5年前の内戦下では、国防上重要なこの街には全域に戒厳令が敷かれていて、軍政の元統治されていた。

街は常に監視下に置かれ、陰鬱とした雰囲気が漂っていたが、今ではすっかりその彩りを取り戻した様だ。


そして今回、この街に立ち寄る予定はなかったのだが、クトリに関してある人を頼りに、急遽立ち寄ることにした。


今は待ち合わせした酒場にクトリと一緒に向かっている所だ。


『この街に来たことがあるんですか?』


「あぁ、以前に仕事でね」


メモ用紙をこちらに差し出す彼女を横目に、私はそう答える。


医者は失声症は一時的なものだと、そう言っていたが、2ヶ月以上たった今、彼女に治る気配はあまりない。

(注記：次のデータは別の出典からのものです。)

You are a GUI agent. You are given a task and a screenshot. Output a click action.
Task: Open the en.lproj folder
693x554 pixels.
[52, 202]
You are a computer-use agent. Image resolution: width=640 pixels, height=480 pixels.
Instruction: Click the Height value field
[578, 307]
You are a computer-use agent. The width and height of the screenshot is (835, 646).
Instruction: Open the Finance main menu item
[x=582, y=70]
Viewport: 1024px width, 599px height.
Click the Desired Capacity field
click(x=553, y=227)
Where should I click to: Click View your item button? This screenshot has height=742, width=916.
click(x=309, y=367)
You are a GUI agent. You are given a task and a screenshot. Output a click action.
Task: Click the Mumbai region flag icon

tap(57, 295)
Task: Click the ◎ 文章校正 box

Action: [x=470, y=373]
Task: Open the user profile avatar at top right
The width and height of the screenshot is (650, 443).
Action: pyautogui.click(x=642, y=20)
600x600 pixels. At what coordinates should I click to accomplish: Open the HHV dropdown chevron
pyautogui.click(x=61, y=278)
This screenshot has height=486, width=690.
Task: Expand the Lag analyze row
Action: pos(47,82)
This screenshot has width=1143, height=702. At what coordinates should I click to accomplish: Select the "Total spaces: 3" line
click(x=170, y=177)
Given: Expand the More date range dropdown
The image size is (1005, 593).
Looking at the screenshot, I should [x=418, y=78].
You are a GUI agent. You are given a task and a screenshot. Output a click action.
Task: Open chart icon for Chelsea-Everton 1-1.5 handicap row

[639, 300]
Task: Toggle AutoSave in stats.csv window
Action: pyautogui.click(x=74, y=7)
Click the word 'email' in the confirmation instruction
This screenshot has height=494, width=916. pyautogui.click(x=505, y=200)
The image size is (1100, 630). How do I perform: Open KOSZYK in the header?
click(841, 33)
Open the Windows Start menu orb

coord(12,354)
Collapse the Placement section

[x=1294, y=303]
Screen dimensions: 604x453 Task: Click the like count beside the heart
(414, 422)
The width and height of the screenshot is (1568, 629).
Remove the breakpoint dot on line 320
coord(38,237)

時折微笑したり、感情を微かに表に出す事はあるが、本来の彼女からはおよそ遠い状態が続いている。


「あの曲がり角を右に曲がれば目的地だよ」


私がそう言うと、彼女はこくりと頷いた。


程なくして、その酒場に到着し中に入ると、何やら物々しい雰囲気になっていた。


「おい、テメェのその酒を飲んだのはどいつだ! 言ってみろ!」


ガタイのいい男が一人怒鳴り散らしてい

た。


「う、あ⋯⋯」


「大丈夫だよ、隠れて」


わたしは怯えるクトリを後ろにした。


「おい、聞いてんのかお前!」


どうやら彼が少し目を離した隙に何者かによって自身の酒を飲まれたらしい。

そして当の犯人らしき男はというと──優雅に酒を嗜んでいた。それもマイペースに二杯目を注文した所だ。


「だから知らないって言ってるだろう?

キミは酔いすぎだ、ガタイがいいのに案外酒に弱いんだね」


と、その男が挑発するように言った。


「上等だコラァ! 」


男は叫ぶと、あろうことかその男の持っていたグラスを床に叩きつけた。

ガラスが割れる音が鳴り響き、それと同時に酒場にいた客たちが騒ぎ出す。


「テメェ! どうなるか分かってんだろうな!」


そう叫ぶと男は突然掴みかかった。


しかし── 次の瞬間には既にその男は地面へと組み伏せられていた。


その動きは流麗で無駄がなく、目で追う事すらできなかった。体格では明らかに男の方が上回っているにも関わらず、片手でそれを制し、見事な足払いでその巨体を宙に舞わせて見せた。


「これは正当防衛だからね。文句は受け付けないぞ」


そう言うと、酒場に居合わせた客たちに向かって不敵に笑ってみせた。


「おい、マルファ! ウチの店で騒ぎを起こすんじゃねぇ! 何回目だと思ってる!」


「あぁすまないよマスター、この男は私がちゃんと処理しておきますから」


「いや、だからそう言う話じゃ⋯⋯はぁ、まぁいい⋯⋯さっさと外にやってくれ」


「かしこまりました」


マルファと呼ばれたその男。

他でもない、今回この街にわざわざ立ち寄った目的の男だ。


「さてと⋯⋯」 


そして彼は私とクトリのいる方を見た。

しっかりと整えられた髪を今一度整え、彼はこう言った。


「ここじゃ何ですから⋯⋯場所を変えて話しましょうか、キルホフさん」


そこにはなんとも不気味な笑顔が貼り付けられていた。